The session was hosted by Mayank Shekhar.
The two winners were Djinn Patrol, backed by Miura Kite, formerly of Participant Media and known for Chinatown and Keep Sweet: Pray & Obey, with Jaya Entertainment, producers of Real Kashmir Football Club, also attached; and The Masala Quest, created and hosted by Sarina Kamini, an Indian-Australian cook, author and self-described “spice evangelist.”
The summit also unveiled the Content India Trends Report, whose findings made for bracing reading. Daoud Jackson, senior analyst at OMDIA, set the tone: “By 2030, online video in India will nearly double the revenue of traditional TV, becoming the main driver of growth.” He noted that in 2025, India produced a quarter of all YouTube videos globally, overtaking the United States, while Indians collectively spend 117 years daily on YouTube and 72 years on Instagram. Traditional subscription TV is declining as free TV and connected TV gain ground, forcing broadcasters to innovate. “AI-generated content is just 2 per cent of engagement,” Jackson added, “highlighting the dominance of high-quality human content. The key for Indian media companies is scaling while monetising effectively from day one.”

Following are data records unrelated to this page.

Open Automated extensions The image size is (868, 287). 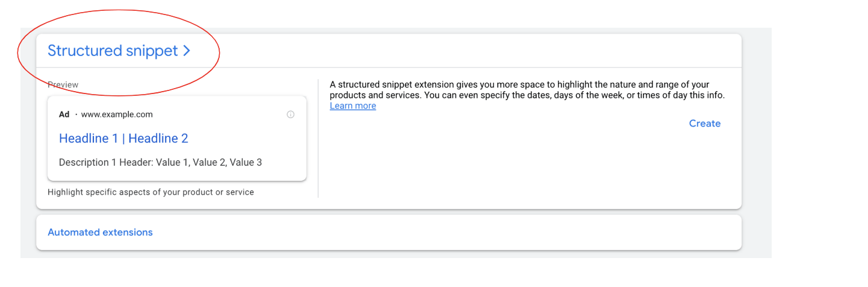click(x=100, y=232)
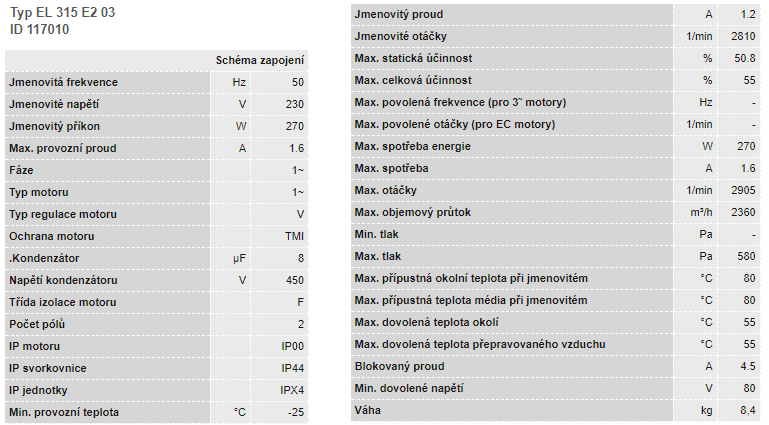769x425 pixels.
Task: Click the IPX4 value
Action: 292,390
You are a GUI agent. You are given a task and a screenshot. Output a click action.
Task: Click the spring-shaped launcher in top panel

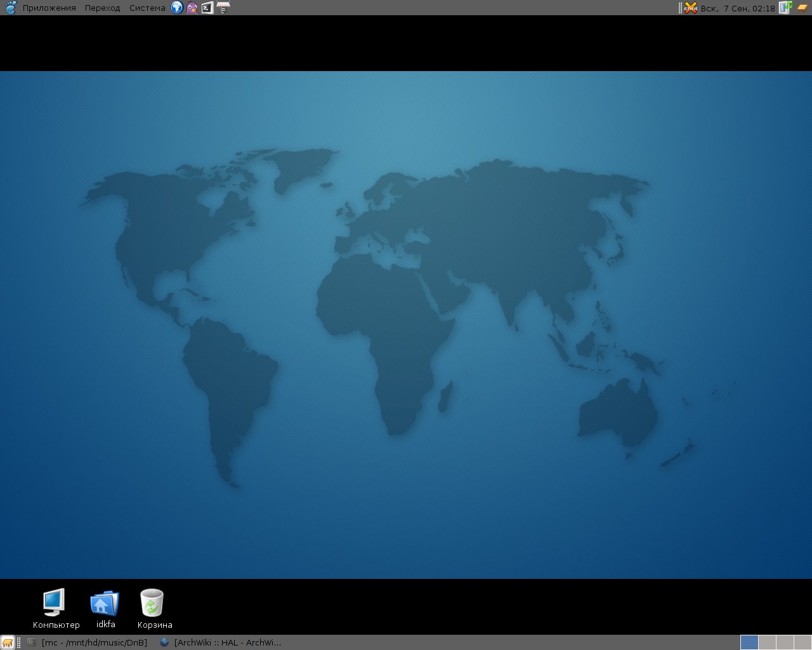click(x=223, y=8)
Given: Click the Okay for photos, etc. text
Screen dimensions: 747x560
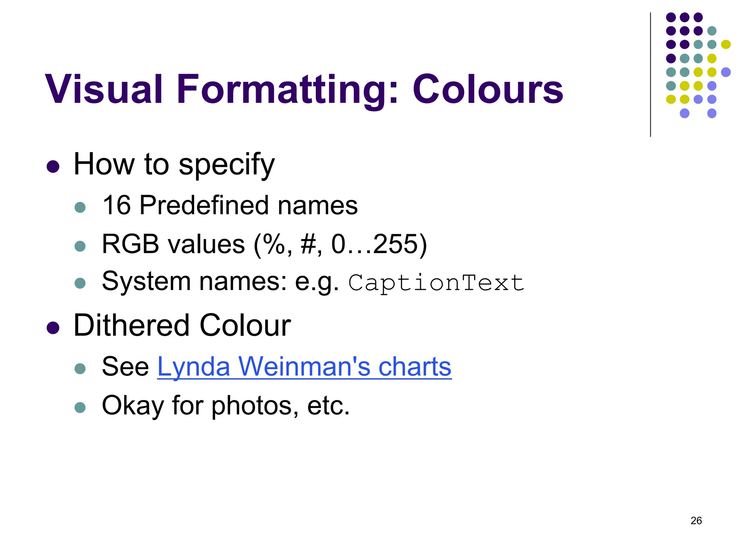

Hannah Walsh, principal analyst at Ampere Analysis, added hard numbers to the picture. India produced over 24,000 titles in January 2026 alone, with 19,000 available internationally. The country now accounts for 12 per cent of Asia-Pacific content spend, up from 8 per cent in 2021, outpacing both Japan and China. Key exporters include JioStar, Zee Entertainment, Sony India, Amazon and Netflix, delivering over 7,500 Indian-produced titles abroad each year. The top importing markets are Saudi Arabia, the UAE, Egypt, the United States and the Philippines. Scripted content dominates globally at 88 per cent, with crime dramas and children’s and family titles performing particularly strongly.
Manoj Dobhal, chief executive and executive director of Dish TV India, framed the summit’s ambition squarely. “Stories don’t need translation. They need a platform, discovery, and reach, local or global,” he said. “India produces more movies than any country, our streaming platforms compete globally, and our tech and creators win international awards. Yet fragmentation slows growth. Producers, platforms, and tech move in different lanes. We need shared spaces, collaboration, and an ecosystem where ideas, technology, and people meet. That is why we built Content India.”
The data, the pitches and the prize money all pointed to the same conclusion: India is not waiting for the world to discover its stories. It is building the infrastructure to sell them.